# Bindings for Ride Highlife



## Phedder (Sep 13, 2014)

Help! Noob to the world of stiff boards here :embarrased1:

Recently got a 2014 Ride Highlife UL which I'm yet to ride. My intentions for it are aggressively charging groomers, and powder when available. I like to pop off natural features, maybe the odd kicker but I've got other boards for when I'm in a freestyle mood. Certainly no boxes or rails on this! I also ride in Burton Motos, will these be limiting with a stiff board? Can a stiffer binding make up for this? I've got some M3 Pivots and Technine brewer pros which I can put on it, but don't feel like they'd be up to it. 

Anyway, I've got a few bindings in mind, though I'm certainly open to all suggestions. Biggest issue is ability to actually get them here in New Zealand, I'll be damned if I'm paying full retail here, and many overseas sites won't ship most major brands. 

So far on my list:
Rome 390 Boss
Ride Capo
Ride El Hefe - Retail $600 here, and hard to import. Would love these. 
Union Force
Union Charger
Burton Malavitas
Burton Missions

Thoughts? Bonus is I'm in no rush as our seasons over, so can wait for deals to try and get the best possible price. Budget can be an issue, but if it's truly worth it I don't mind saving more.


----------



## radiomuse210 (Sep 5, 2014)

I would definitely suggest something stiffer than the Motos if you're planning on riding aggressively on a stiff board.


----------



## Phedder (Sep 13, 2014)

radiomuse210 said:


> I would definitely suggest something stiffer than the Motos if you're planning on riding aggressively on a stiff board.

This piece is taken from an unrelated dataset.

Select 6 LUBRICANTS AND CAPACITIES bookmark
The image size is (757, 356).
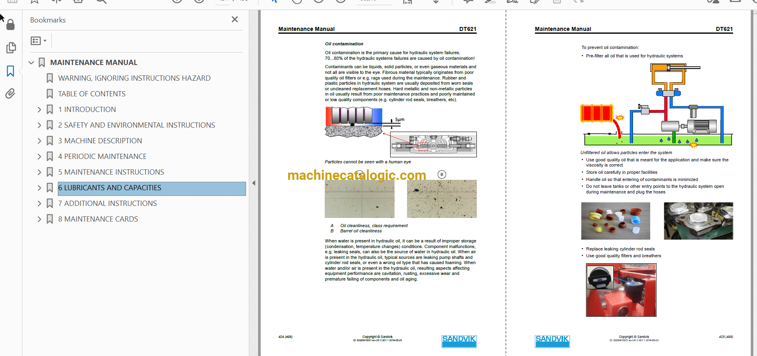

I knew that was coming hah. I bought the Motos when away on a trip and the stitching on the tounge of my second hand 32s popped right out on the first day. Walked into the store that night, asked for every boot they had in a 10.5 for under $250 and walked out the the Motos. Tried on 4 boots and they fit the best, only have 5 days on them. 

El Hefe's may be out if I have to fork out for new boots as well, would Burton Rulers be a good step up? I love the speed lacing, and don't want to go so stiff that I won't enjoy riding them on my other boards.


----------



## Phedder (Sep 13, 2014)

A little help anyone? My lists still pretty big, help me knock some of them off, or add some more if you're that way inclined:crazy2:


----------



## lab49232 (Sep 13, 2011)

Rome 390 Bosses are an awesome binding. However if you're looking for a stuffer, super responsive bindnig their Targa is probably a better option. 390s are more middle of the road and mean for all mountain including park, where as the Targa is a beefy bomber style binding meant for aggressive riding, jumps, drops, etc. Highly recommend it.


----------



## Wiredsport (Sep 16, 2009)

You have a great list there. As suggested, the Targa is an amazing (off the menu) binding if you want bomber stiffness and durability. STOKED!


----------



## Phedder (Sep 13, 2014)

Awesome, thanks for that guys. Hadn't even heard of the Targas but they look ideal. They don't seem to be sold anywhere here in NZ, will keep my eye on sites that will ship here for some deals. 390 Boss is easier to source here, would they still be suitable or just not quite stiff enough?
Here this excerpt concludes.